Task requirements: Extract all lines from the data beneath that include the word "text".

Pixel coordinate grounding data
•••

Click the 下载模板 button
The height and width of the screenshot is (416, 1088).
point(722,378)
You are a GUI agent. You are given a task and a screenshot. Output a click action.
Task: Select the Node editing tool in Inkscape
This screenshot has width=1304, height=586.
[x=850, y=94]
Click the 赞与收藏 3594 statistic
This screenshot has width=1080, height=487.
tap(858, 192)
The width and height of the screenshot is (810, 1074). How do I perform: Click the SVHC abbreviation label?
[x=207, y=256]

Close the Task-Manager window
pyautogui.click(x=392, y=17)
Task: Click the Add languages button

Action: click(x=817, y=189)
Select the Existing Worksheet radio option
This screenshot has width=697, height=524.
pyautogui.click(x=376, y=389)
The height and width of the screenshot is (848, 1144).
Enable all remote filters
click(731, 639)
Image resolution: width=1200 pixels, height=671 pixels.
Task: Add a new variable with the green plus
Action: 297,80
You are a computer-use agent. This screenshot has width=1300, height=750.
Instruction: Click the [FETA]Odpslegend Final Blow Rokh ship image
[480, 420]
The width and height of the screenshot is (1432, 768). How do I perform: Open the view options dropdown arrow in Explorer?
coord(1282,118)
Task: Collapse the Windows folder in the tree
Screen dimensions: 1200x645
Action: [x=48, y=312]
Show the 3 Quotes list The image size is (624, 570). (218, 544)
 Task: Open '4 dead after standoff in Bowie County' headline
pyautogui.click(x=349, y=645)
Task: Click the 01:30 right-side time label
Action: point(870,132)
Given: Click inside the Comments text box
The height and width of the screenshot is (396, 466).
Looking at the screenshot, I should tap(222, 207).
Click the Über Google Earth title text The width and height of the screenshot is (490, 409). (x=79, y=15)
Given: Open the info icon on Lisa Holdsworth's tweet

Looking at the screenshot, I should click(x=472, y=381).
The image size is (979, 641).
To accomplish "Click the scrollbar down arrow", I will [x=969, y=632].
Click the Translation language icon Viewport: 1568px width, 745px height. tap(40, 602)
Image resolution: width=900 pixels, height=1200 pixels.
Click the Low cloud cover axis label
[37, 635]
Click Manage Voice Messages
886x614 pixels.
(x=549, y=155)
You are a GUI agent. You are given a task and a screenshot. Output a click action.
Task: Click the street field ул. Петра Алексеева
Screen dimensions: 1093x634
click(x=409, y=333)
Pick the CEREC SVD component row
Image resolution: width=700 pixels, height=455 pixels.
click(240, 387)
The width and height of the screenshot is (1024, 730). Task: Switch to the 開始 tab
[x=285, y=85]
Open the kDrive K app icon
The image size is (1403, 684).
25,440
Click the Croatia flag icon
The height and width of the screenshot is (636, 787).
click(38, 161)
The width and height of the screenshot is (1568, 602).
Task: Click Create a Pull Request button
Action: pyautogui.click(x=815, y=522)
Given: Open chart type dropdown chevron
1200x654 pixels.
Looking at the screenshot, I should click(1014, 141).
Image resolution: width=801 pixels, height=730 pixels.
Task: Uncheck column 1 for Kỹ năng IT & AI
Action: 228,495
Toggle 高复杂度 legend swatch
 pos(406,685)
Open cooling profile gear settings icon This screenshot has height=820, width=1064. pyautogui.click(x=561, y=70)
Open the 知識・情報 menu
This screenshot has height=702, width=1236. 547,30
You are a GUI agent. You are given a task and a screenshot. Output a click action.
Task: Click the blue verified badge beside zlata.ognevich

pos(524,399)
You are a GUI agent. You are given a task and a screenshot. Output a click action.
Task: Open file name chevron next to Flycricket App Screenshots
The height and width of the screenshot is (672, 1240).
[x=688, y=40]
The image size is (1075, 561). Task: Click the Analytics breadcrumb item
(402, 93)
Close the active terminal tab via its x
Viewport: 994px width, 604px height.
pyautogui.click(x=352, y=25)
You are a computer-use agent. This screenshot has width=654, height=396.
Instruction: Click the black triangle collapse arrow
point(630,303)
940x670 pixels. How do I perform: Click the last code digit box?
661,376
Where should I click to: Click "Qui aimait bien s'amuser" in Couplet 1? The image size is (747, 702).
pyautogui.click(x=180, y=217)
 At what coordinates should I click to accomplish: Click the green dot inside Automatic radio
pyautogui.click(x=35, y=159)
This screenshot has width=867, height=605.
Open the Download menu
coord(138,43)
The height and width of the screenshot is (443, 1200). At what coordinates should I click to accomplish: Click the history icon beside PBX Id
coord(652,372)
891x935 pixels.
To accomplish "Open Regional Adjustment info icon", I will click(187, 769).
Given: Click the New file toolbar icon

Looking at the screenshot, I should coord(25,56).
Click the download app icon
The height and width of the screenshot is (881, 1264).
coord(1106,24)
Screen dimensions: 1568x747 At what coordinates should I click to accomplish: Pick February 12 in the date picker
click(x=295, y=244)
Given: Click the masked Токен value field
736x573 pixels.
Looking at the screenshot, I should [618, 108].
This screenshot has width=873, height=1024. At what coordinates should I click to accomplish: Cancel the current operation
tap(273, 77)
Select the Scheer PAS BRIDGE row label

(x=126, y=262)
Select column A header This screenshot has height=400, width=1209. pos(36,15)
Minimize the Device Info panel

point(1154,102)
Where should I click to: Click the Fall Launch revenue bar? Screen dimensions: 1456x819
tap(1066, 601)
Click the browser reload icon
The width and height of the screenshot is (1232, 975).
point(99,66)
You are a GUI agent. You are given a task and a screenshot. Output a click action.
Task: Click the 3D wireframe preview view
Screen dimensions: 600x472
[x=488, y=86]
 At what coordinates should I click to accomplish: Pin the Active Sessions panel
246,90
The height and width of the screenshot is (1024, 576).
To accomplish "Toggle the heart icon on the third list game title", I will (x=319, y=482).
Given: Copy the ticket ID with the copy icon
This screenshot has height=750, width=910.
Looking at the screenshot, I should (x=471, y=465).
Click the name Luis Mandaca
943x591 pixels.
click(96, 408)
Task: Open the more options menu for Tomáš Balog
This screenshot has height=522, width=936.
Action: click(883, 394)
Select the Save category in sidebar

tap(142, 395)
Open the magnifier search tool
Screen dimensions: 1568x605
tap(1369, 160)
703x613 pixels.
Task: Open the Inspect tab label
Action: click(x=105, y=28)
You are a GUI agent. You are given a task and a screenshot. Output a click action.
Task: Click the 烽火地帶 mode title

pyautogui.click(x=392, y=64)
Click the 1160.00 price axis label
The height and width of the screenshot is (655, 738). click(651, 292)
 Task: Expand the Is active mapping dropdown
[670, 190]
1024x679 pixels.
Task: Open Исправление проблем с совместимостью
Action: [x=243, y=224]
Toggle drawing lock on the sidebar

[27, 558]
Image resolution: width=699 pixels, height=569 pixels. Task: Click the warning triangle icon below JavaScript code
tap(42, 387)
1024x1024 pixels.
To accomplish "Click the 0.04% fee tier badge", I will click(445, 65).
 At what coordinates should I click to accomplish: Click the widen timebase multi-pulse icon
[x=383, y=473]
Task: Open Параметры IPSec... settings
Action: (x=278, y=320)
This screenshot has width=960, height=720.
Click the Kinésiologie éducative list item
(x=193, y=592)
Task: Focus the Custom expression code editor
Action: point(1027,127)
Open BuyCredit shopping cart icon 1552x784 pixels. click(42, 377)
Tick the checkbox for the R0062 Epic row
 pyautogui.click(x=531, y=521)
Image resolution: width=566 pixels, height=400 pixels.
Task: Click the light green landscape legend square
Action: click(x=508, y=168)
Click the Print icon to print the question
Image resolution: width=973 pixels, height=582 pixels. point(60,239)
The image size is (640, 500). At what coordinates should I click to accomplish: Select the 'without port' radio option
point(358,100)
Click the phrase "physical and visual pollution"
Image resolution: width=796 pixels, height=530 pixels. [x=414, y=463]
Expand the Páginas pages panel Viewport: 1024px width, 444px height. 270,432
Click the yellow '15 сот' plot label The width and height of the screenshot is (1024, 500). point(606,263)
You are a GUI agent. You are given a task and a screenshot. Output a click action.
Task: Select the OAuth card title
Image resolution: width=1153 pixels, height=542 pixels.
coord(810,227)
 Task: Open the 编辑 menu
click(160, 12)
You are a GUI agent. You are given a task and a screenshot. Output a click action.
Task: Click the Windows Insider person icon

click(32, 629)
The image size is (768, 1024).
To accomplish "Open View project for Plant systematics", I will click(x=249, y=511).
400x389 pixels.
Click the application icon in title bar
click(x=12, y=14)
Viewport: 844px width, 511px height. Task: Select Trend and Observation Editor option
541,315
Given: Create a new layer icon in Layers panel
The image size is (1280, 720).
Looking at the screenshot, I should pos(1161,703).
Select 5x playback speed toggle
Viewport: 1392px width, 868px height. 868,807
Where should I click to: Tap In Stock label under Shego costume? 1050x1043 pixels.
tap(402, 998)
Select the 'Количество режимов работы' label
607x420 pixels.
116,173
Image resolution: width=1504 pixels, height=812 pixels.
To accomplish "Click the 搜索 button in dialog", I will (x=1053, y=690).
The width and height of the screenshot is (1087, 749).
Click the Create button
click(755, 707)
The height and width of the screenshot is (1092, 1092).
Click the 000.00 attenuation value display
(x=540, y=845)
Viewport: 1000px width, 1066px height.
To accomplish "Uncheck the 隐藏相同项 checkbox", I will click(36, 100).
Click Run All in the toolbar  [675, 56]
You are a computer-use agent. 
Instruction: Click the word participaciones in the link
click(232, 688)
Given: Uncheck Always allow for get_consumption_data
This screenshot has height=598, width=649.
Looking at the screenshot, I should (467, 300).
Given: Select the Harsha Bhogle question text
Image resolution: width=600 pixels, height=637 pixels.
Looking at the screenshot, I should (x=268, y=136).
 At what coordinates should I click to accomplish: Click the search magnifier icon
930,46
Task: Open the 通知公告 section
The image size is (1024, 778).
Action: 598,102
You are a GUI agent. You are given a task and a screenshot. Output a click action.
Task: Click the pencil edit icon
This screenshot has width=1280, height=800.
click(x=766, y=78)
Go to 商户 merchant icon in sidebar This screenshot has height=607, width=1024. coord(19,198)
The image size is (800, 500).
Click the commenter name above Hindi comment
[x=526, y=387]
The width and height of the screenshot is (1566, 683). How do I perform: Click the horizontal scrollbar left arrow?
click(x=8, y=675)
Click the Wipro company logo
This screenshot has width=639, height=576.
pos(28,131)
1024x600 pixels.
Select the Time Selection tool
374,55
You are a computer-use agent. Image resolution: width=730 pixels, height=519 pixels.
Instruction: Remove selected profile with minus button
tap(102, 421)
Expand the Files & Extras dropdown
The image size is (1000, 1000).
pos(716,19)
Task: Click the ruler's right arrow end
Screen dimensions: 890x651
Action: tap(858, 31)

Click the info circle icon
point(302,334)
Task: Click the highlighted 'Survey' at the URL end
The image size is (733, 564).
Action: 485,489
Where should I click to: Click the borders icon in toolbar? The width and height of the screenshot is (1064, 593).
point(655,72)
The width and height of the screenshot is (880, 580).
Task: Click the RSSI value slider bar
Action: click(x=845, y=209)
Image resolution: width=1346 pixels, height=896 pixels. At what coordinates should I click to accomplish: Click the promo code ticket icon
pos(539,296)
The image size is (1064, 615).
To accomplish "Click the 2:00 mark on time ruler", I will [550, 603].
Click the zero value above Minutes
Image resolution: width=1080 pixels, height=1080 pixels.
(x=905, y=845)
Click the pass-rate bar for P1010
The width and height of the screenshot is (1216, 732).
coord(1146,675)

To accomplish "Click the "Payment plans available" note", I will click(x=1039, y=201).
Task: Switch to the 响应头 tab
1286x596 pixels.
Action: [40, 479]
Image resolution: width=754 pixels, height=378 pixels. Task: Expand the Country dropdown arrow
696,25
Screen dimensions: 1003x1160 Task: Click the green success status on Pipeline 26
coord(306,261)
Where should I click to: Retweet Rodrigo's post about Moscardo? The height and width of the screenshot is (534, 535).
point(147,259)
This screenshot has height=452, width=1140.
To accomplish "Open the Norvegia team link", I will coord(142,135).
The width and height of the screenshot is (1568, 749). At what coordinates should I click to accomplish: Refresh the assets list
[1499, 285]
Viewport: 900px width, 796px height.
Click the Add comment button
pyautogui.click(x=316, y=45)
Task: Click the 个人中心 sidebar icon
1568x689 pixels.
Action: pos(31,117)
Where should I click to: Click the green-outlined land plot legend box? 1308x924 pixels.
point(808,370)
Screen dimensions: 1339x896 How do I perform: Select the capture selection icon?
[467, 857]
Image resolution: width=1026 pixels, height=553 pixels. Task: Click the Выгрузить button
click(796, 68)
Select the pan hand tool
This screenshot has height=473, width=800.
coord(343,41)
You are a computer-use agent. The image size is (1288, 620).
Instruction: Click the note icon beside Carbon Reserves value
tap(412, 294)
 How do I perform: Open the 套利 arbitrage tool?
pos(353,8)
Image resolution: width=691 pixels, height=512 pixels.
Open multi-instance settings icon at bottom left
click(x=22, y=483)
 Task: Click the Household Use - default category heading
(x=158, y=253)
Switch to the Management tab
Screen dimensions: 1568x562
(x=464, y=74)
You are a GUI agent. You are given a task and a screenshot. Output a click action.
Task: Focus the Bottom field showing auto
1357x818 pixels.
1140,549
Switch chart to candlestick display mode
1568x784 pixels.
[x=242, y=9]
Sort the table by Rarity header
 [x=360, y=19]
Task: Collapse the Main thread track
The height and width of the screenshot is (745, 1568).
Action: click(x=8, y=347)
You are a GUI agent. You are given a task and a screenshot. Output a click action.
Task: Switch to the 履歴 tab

•••

Task output:
Given: Click inside the Comments text box
Click the Über Google Earth title text The width and height of the screenshot is (490, 409). (x=79, y=15)
Given: Select the Harsha Bhogle question text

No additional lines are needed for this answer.